- PROBLEM DETAILS -
Reproduce the data below, swapping "How do I perform" for "How can I carry out" and leaving everything else unchanged. Omit the pictures from your reply.

- TASK DATA -
start
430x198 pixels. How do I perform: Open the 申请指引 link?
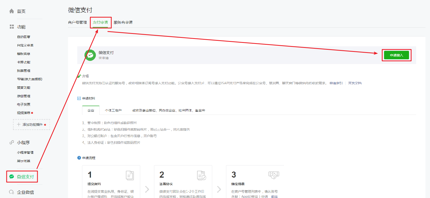336,83
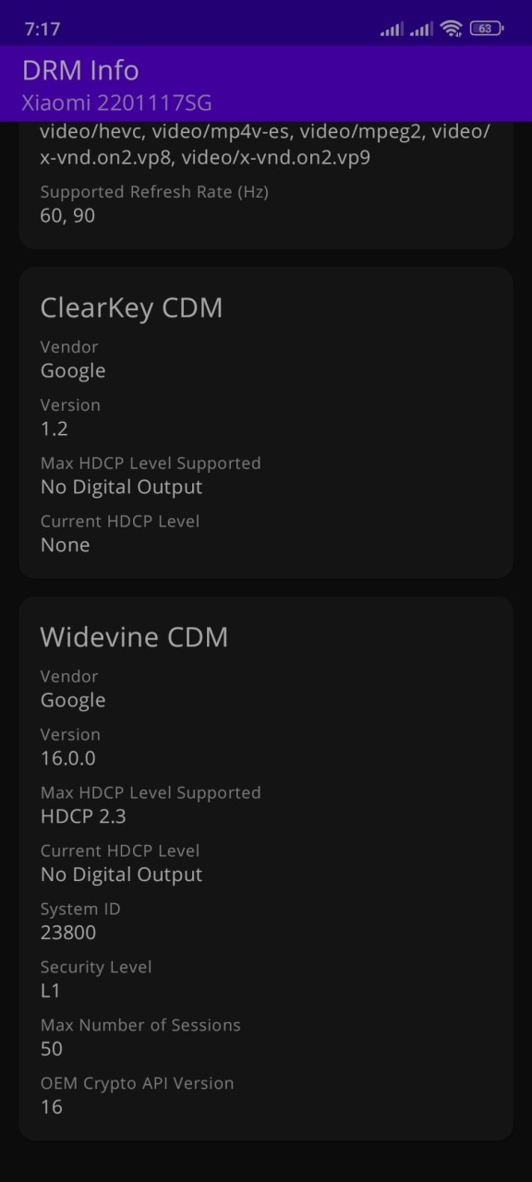Tap the ClearKey version 1.2 value
The image size is (532, 1182).
(54, 428)
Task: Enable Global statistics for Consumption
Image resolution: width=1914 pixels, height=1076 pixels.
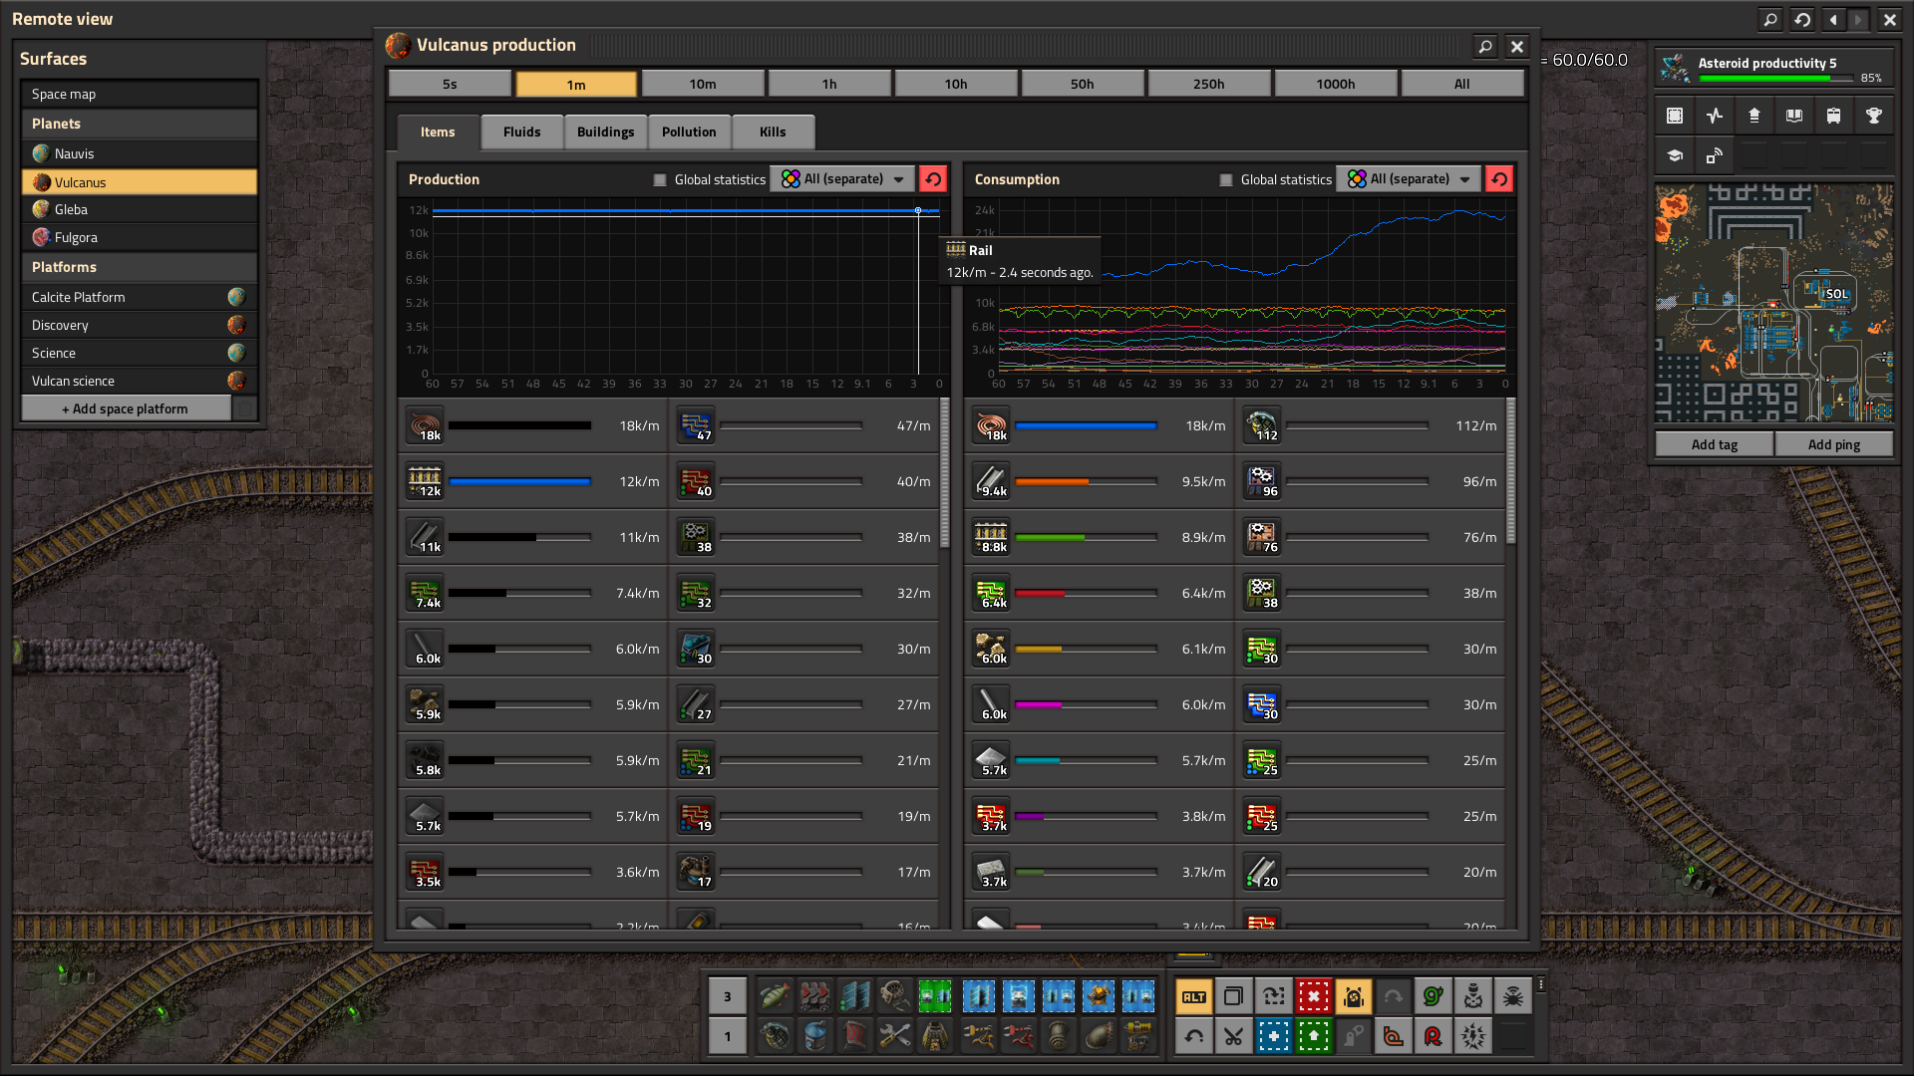Action: coord(1225,180)
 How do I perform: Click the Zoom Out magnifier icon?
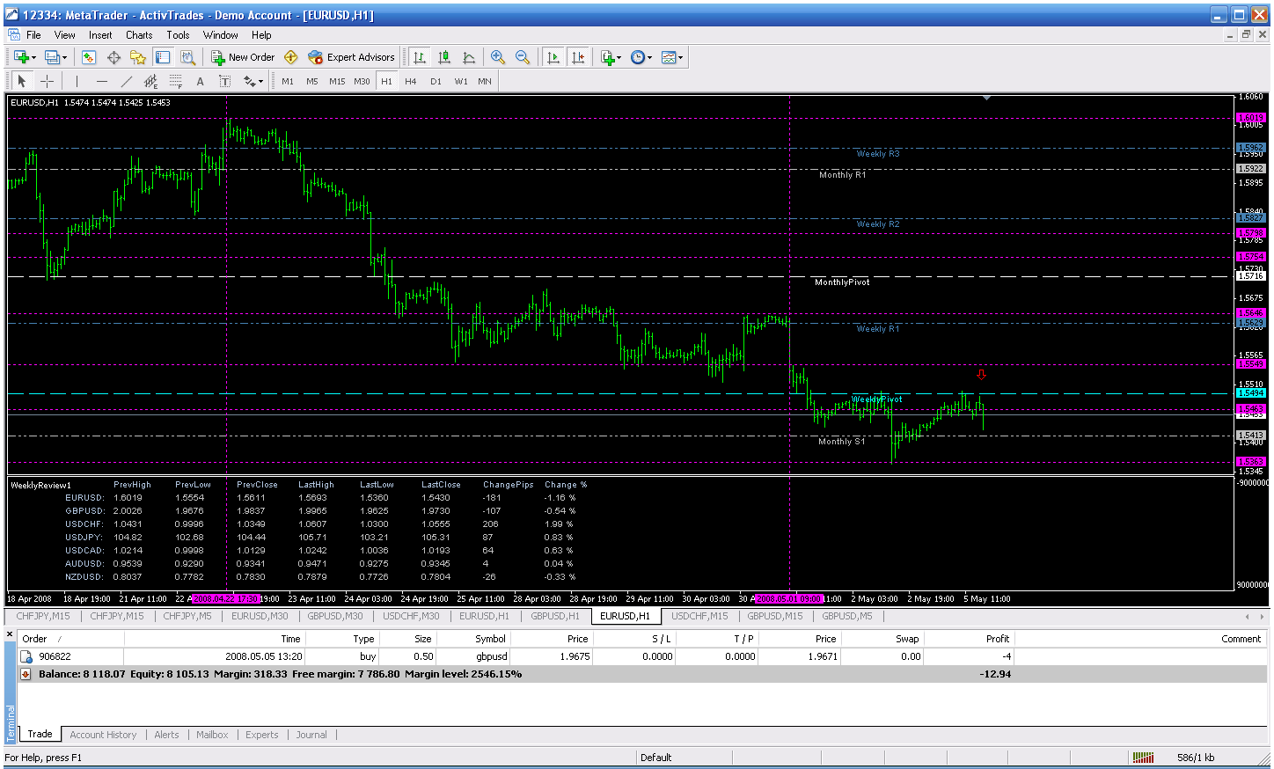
end
- OUTPUT FOR THIS TASK -
430x198 pixels. How can I carry out: Open the 申请指引 link?
336,83
Tap the ClearKey version 1.2 value
The image size is (532, 1182).
(54, 428)
Task: Enable Global statistics for Consumption
Image resolution: width=1914 pixels, height=1076 pixels.
Action: coord(1225,180)
 How can I carry out: Click the Zoom Out magnifier icon?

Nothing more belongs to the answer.